» Brief: Print the whole listing below exactly, skipping every picture.

» Record set:
· · · ·

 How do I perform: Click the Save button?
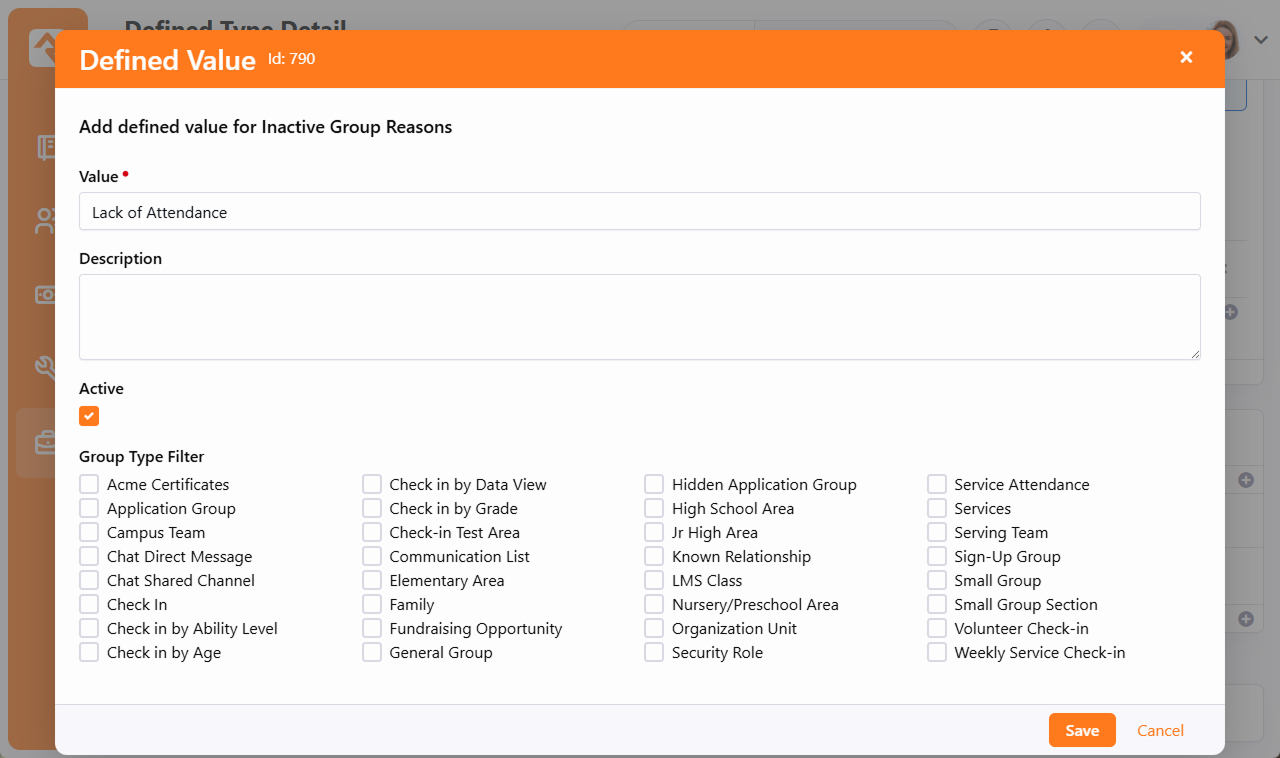coord(1082,730)
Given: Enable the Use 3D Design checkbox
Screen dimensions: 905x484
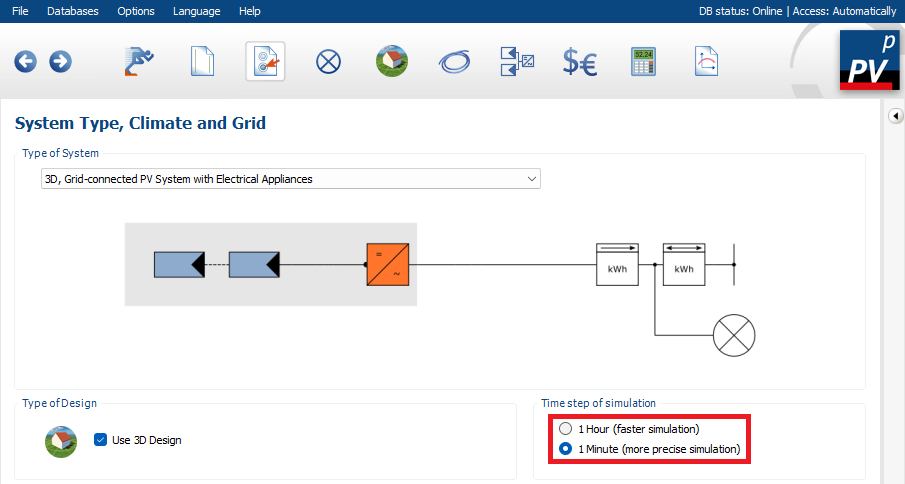Looking at the screenshot, I should 100,440.
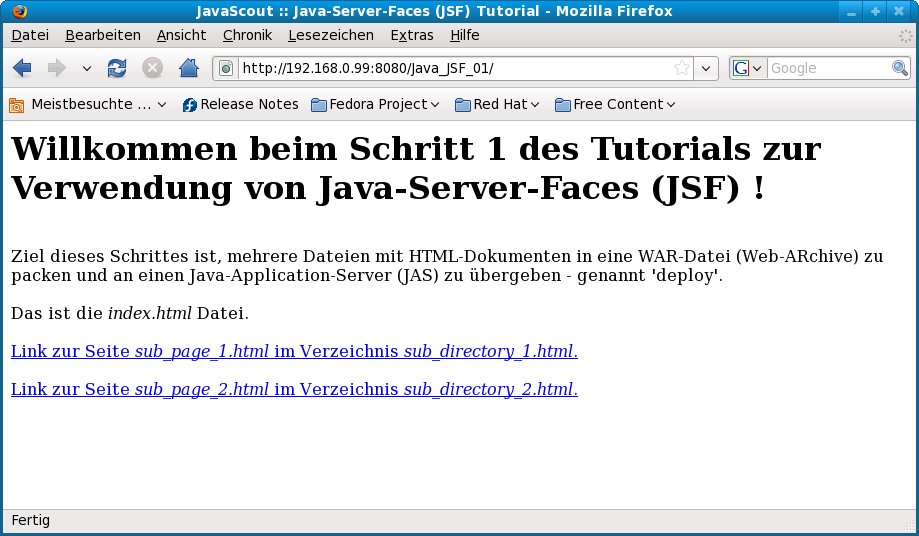Open the Release Notes bookmark
This screenshot has height=536, width=919.
240,104
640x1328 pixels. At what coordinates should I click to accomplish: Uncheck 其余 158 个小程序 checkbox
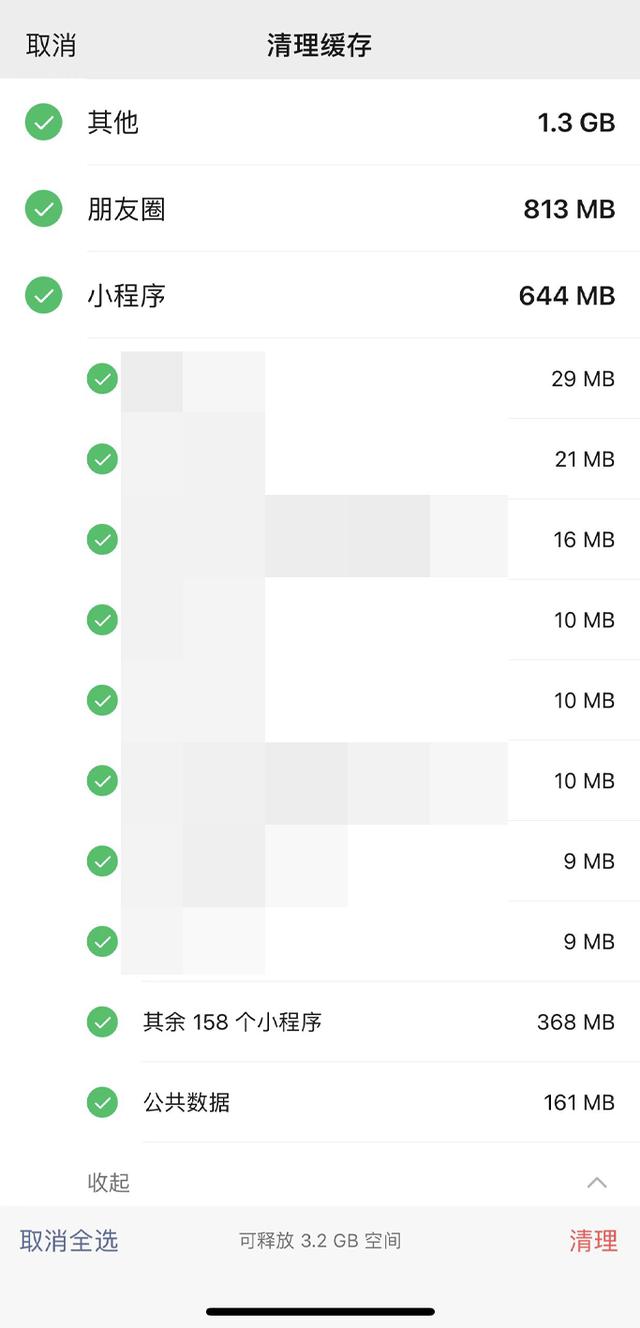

· · · ·

» Your response:
 How do I perform: Click the Save button?
coord(1082,730)
Given: Enable the Use 3D Design checkbox
Screen dimensions: 905x484
Looking at the screenshot, I should 100,440.
Open the Release Notes bookmark
This screenshot has height=536, width=919.
240,104
640x1328 pixels. At what coordinates should I click to accomplish: Uncheck 其余 158 个小程序 checkbox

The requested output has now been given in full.